Terry, this looks like a really useful link. I might actually change the reference I am using because (you seem to be right) I could not find it on the web. It is actually a reference that was already on the Newton's law of universal gravitation article. I was wondering why I couldn't find it at Google books. Now I know.
What does it mean, with this reference, that this is "Preceded by A Guide to Newton's Principia, by I.Bernard Cohen. University of California Press..." Thanks for your time. Ti-30X (talk) 00:14, 18 July 2009 (UTC) (I'm still Quinn btw)[reply]

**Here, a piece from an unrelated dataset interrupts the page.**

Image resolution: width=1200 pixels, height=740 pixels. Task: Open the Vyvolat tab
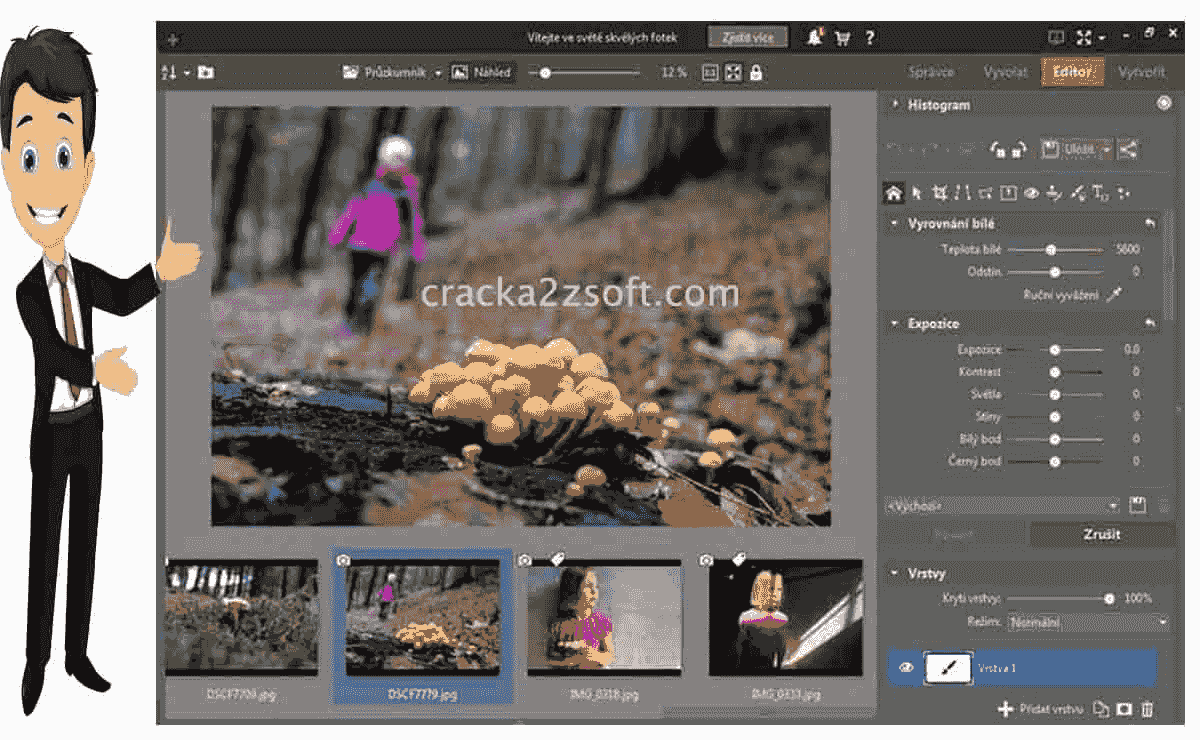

Terry - about this link you gave me on 13 July "the 1728 translation of 'System of the World' (open here at page 12)". It is interesting that here is Newton discussing the "cutting edge" stuff of his day. In his tables he shows data from a Mr. Flamsteed (Townley Flamsteed), and Galileo, while discussing the accuracy of the new micrometer. (I assume the micrometer was new at that time). He also mentions Cassini.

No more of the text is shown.